Segment Start: Input records

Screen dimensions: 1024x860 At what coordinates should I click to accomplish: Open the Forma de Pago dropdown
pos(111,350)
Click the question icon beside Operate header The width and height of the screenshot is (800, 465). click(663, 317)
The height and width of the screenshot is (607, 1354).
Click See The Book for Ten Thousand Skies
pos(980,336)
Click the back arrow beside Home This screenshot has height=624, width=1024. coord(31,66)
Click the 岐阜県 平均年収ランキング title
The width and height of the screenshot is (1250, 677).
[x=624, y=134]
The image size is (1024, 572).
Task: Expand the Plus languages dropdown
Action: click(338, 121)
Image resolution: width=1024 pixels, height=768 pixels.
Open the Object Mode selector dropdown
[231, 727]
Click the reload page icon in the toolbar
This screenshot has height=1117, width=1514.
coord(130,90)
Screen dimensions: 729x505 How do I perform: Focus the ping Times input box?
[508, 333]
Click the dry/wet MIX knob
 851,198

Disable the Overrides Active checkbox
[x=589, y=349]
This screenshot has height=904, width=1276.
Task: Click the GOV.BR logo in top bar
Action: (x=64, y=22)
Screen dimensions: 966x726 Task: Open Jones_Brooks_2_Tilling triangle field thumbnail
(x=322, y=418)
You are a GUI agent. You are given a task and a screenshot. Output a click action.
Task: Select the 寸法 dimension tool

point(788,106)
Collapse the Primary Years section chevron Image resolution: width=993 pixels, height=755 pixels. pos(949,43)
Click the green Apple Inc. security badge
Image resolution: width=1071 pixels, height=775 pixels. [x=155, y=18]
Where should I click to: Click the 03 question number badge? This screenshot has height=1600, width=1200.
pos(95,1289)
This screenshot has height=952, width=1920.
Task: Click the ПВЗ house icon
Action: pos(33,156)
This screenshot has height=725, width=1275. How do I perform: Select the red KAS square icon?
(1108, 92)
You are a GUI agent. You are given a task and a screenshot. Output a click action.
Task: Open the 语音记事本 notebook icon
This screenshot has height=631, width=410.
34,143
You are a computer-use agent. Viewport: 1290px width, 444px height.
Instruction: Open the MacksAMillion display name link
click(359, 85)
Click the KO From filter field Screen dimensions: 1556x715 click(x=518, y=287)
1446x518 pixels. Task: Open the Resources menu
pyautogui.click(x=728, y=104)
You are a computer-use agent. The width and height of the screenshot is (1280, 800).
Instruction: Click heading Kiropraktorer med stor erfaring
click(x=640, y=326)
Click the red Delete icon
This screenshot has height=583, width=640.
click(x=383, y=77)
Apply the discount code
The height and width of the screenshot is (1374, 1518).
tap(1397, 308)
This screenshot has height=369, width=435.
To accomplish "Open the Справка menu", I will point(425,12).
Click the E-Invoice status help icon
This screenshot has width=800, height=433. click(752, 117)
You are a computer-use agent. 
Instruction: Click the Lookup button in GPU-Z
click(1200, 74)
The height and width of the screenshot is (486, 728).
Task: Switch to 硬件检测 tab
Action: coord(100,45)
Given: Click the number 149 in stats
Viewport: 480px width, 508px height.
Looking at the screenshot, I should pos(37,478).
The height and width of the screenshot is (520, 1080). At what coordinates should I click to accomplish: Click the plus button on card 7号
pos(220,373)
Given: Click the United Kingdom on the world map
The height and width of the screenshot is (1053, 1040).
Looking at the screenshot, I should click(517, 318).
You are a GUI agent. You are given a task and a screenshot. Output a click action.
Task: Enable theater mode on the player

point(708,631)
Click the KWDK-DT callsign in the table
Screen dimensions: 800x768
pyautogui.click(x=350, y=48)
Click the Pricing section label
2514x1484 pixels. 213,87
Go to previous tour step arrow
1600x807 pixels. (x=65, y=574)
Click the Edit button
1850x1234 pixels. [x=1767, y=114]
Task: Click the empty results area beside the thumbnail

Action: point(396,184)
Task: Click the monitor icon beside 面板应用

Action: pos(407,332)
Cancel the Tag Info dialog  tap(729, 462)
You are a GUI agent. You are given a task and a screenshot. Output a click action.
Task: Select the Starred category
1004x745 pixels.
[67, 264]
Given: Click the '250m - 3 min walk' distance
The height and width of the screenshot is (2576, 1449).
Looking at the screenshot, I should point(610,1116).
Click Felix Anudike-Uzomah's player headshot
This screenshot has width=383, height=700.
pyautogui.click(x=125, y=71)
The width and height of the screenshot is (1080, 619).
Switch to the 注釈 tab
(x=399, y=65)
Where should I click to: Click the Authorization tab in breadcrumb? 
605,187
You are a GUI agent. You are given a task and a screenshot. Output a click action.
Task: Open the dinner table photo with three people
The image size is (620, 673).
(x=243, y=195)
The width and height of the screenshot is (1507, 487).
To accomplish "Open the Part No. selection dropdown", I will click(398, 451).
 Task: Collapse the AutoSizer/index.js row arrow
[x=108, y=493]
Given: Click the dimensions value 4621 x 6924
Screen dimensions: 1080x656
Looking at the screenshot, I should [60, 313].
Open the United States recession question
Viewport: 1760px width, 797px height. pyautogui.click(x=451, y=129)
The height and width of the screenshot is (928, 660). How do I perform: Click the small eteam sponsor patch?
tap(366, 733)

Segment End: Input records

> [What you will do]: Repeat all the lines above, keeping them exactly as they are.

> [Written reply]:
Screen dimensions: 1024x860 At what coordinates should I click to accomplish: Open the Forma de Pago dropdown
pos(111,350)
Click the question icon beside Operate header The width and height of the screenshot is (800, 465). click(663, 317)
The height and width of the screenshot is (607, 1354).
Click See The Book for Ten Thousand Skies
pos(980,336)
Click the back arrow beside Home This screenshot has height=624, width=1024. coord(31,66)
Click the 岐阜県 平均年収ランキング title
The width and height of the screenshot is (1250, 677).
[x=624, y=134]
The image size is (1024, 572).
Task: Expand the Plus languages dropdown
Action: click(338, 121)
Image resolution: width=1024 pixels, height=768 pixels.
Open the Object Mode selector dropdown
[231, 727]
Click the reload page icon in the toolbar
This screenshot has height=1117, width=1514.
coord(130,90)
Screen dimensions: 729x505 How do I perform: Focus the ping Times input box?
[508, 333]
Click the dry/wet MIX knob
 851,198

Disable the Overrides Active checkbox
[x=589, y=349]
This screenshot has height=904, width=1276.
Task: Click the GOV.BR logo in top bar
Action: (x=64, y=22)
Screen dimensions: 966x726 Task: Open Jones_Brooks_2_Tilling triangle field thumbnail
(x=322, y=418)
You are a GUI agent. You are given a task and a screenshot. Output a click action.
Task: Select the 寸法 dimension tool

point(788,106)
Collapse the Primary Years section chevron Image resolution: width=993 pixels, height=755 pixels. pos(949,43)
Click the green Apple Inc. security badge
Image resolution: width=1071 pixels, height=775 pixels. [x=155, y=18]
Where should I click to: Click the 03 question number badge? This screenshot has height=1600, width=1200.
pos(95,1289)
This screenshot has height=952, width=1920.
Task: Click the ПВЗ house icon
Action: pos(33,156)
This screenshot has height=725, width=1275. How do I perform: Select the red KAS square icon?
(1108, 92)
You are a GUI agent. You are given a task and a screenshot. Output a click action.
Task: Open the 语音记事本 notebook icon
This screenshot has height=631, width=410.
34,143
You are a computer-use agent. Viewport: 1290px width, 444px height.
Instruction: Open the MacksAMillion display name link
click(359, 85)
Click the KO From filter field Screen dimensions: 1556x715 click(x=518, y=287)
1446x518 pixels. Task: Open the Resources menu
pyautogui.click(x=728, y=104)
You are a computer-use agent. The width and height of the screenshot is (1280, 800).
Instruction: Click heading Kiropraktorer med stor erfaring
click(x=640, y=326)
Click the red Delete icon
This screenshot has height=583, width=640.
click(x=383, y=77)
Apply the discount code
The height and width of the screenshot is (1374, 1518).
tap(1397, 308)
This screenshot has height=369, width=435.
To accomplish "Open the Справка menu", I will point(425,12).
Click the E-Invoice status help icon
This screenshot has width=800, height=433. click(752, 117)
You are a computer-use agent. 
Instruction: Click the Lookup button in GPU-Z
click(1200, 74)
The height and width of the screenshot is (486, 728).
Task: Switch to 硬件检测 tab
Action: coord(100,45)
Given: Click the number 149 in stats
Viewport: 480px width, 508px height.
Looking at the screenshot, I should pos(37,478).
The height and width of the screenshot is (520, 1080). At what coordinates should I click to accomplish: Click the plus button on card 7号
pos(220,373)
Given: Click the United Kingdom on the world map
The height and width of the screenshot is (1053, 1040).
Looking at the screenshot, I should click(517, 318).
You are a GUI agent. You are given a task and a screenshot. Output a click action.
Task: Enable theater mode on the player

point(708,631)
Click the KWDK-DT callsign in the table
Screen dimensions: 800x768
pyautogui.click(x=350, y=48)
Click the Pricing section label
2514x1484 pixels. 213,87
Go to previous tour step arrow
1600x807 pixels. (x=65, y=574)
Click the Edit button
1850x1234 pixels. [x=1767, y=114]
Task: Click the empty results area beside the thumbnail

Action: point(396,184)
Task: Click the monitor icon beside 面板应用

Action: pos(407,332)
Cancel the Tag Info dialog  tap(729, 462)
You are a GUI agent. You are given a task and a screenshot. Output a click action.
Task: Select the Starred category
1004x745 pixels.
[67, 264]
Given: Click the '250m - 3 min walk' distance
The height and width of the screenshot is (2576, 1449).
Looking at the screenshot, I should point(610,1116).
Click Felix Anudike-Uzomah's player headshot
This screenshot has width=383, height=700.
pyautogui.click(x=125, y=71)
The width and height of the screenshot is (1080, 619).
Switch to the 注釈 tab
(x=399, y=65)
Where should I click to: Click the Authorization tab in breadcrumb? 
605,187
You are a GUI agent. You are given a task and a screenshot. Output a click action.
Task: Open the dinner table photo with three people
The image size is (620, 673).
(x=243, y=195)
The width and height of the screenshot is (1507, 487).
To accomplish "Open the Part No. selection dropdown", I will click(398, 451).
 Task: Collapse the AutoSizer/index.js row arrow
[x=108, y=493]
Given: Click the dimensions value 4621 x 6924
Screen dimensions: 1080x656
Looking at the screenshot, I should [60, 313].
Open the United States recession question
Viewport: 1760px width, 797px height. pyautogui.click(x=451, y=129)
The height and width of the screenshot is (928, 660). How do I perform: Click the small eteam sponsor patch?
tap(366, 733)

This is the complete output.